Use Compression, Luke: Cut 20% of the Cloud Cost with a Single Code Change!

Okay, yes, the title is a bit clickbaity — but stick with me because this is a real story about SRE work, cost optimization, Golang, and open source.

An Introduction and Context

I apologize for the clickbait title, but I promise this is a real story that gives you a glimpse into what SREs do daily at Booking.com. It’s based on a talk I gave at one of our internal engineering meetups, adapted for a blog format. Some numbers have been replaced with percentages to protect the innocent. Let’s start by introducing the main character of our story:

Grafana Mimir

Grafana Mimir is an open-source scalable metrics storage system that’s compatible with Prometheus. It’s a fork of the Cortex project and is governed by Grafana Labs. The Booking.com Observability team (which I’m proud to be part of) uses it to store metrics at scale. Mimir is a complex distributed system with multiple components, and we deploy & run on AWS Managed service Elastic Kubernetes Services (EKS).

Here’s a simplified excerpt from the Mimir architecture diagram showing the metrics write path:

Grafana Mimir write path architecture — traffic coming to distributor, then duplicate to 3 ingesters, then going to object storage, where it’s also accessible by compactor.

> _GIVEN TASK_:
Transcribe the passage of the cloud cost article from "Grafana Mimir is" to "Kubernetes Services (EKS)." word for word.

> _DATA SHOWN_:
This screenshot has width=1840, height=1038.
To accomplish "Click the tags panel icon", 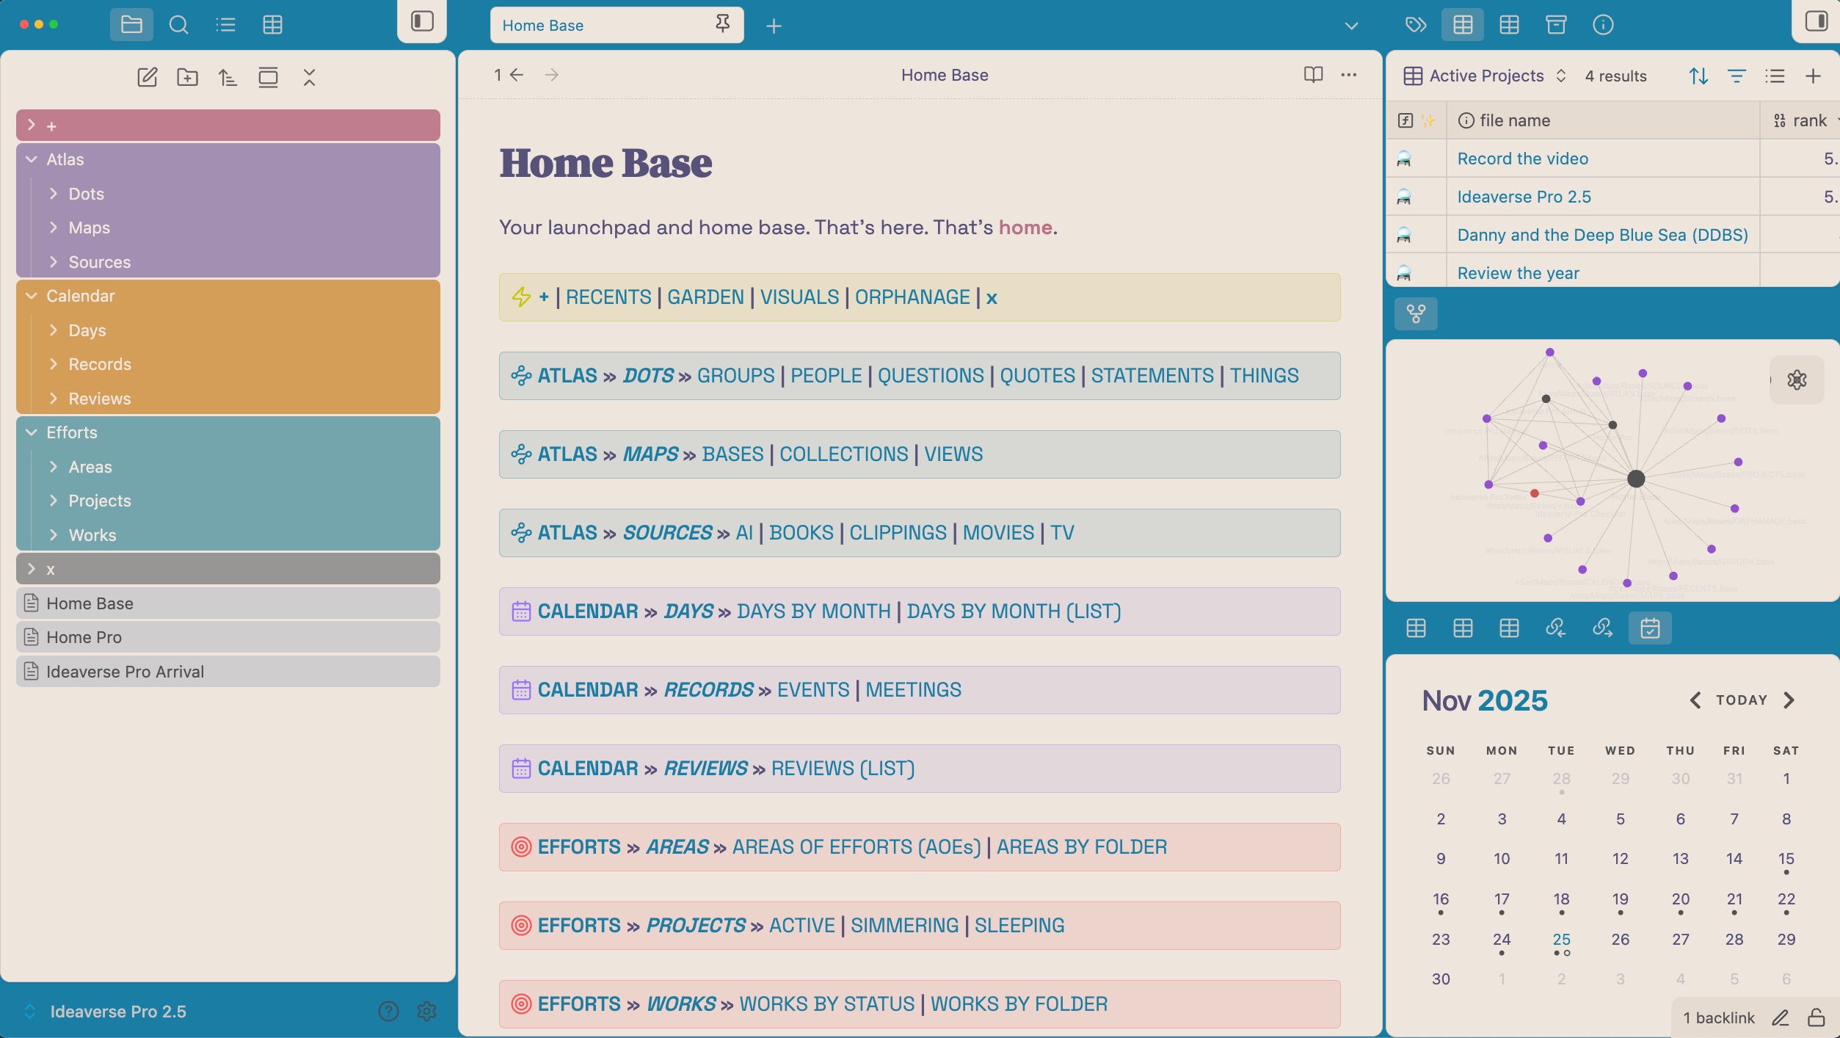I will pos(1415,25).
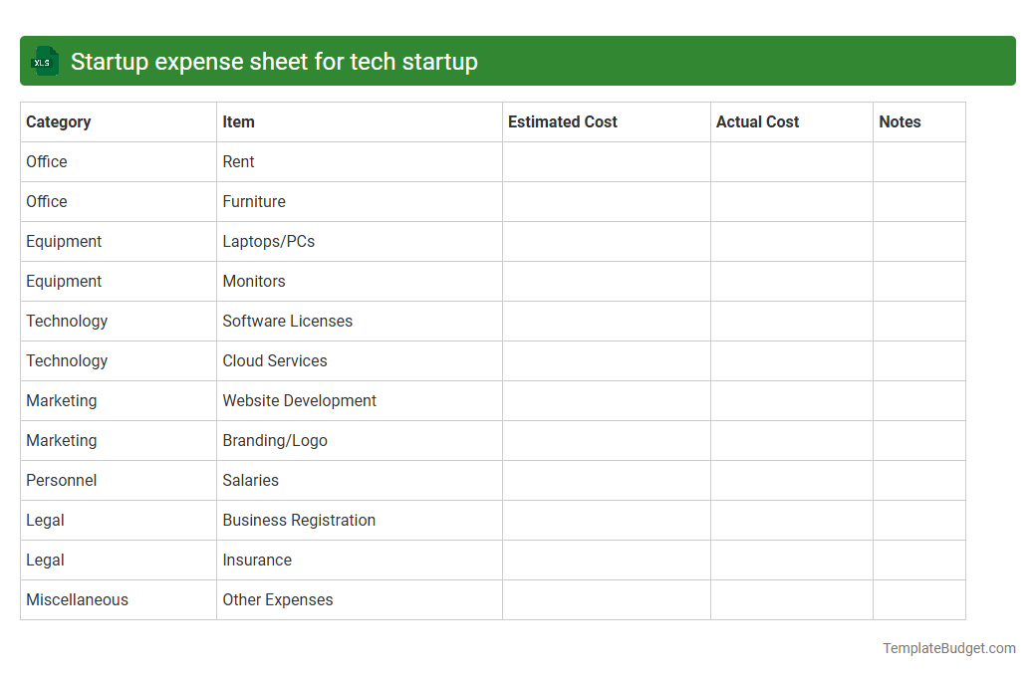
Task: Select the Insurance item cell
Action: click(257, 560)
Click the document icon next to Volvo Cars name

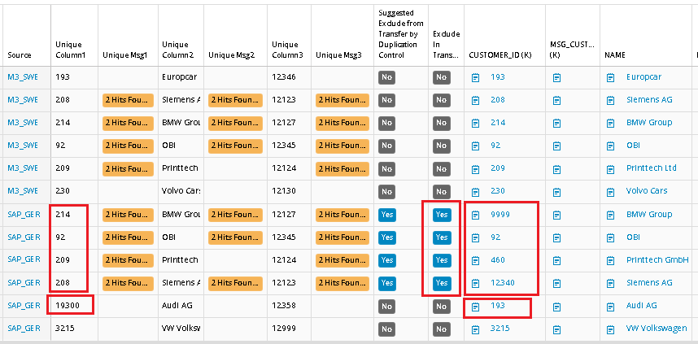pyautogui.click(x=610, y=191)
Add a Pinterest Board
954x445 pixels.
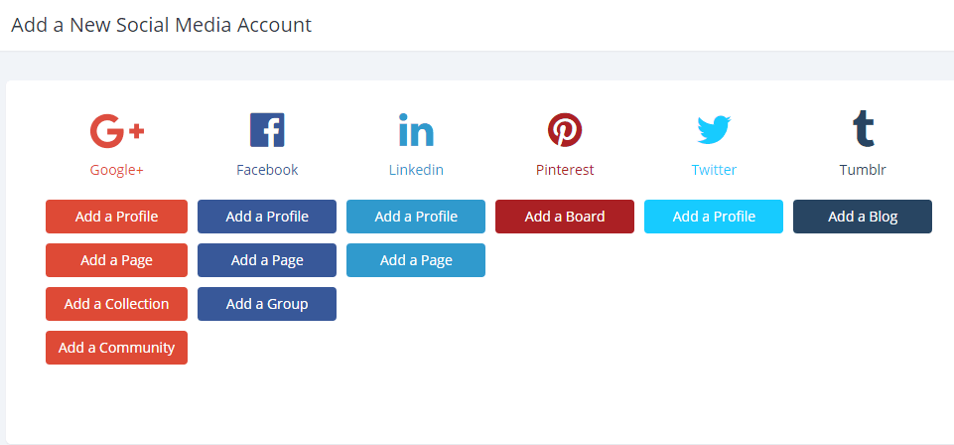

> _SOLUTION FOR THIS PROBLEM_:
Grafana Mimir is an open-source scalable metrics storage system that’s compatible with Prometheus. It’s a fork of the Cortex project and is governed by Grafana Labs. The Booking.com Observability team (which I’m proud to be part of) uses it to store metrics at scale. Mimir is a complex distributed system with multiple components, and we deploy & run on AWS Managed service Elastic Kubernetes Services (EKS).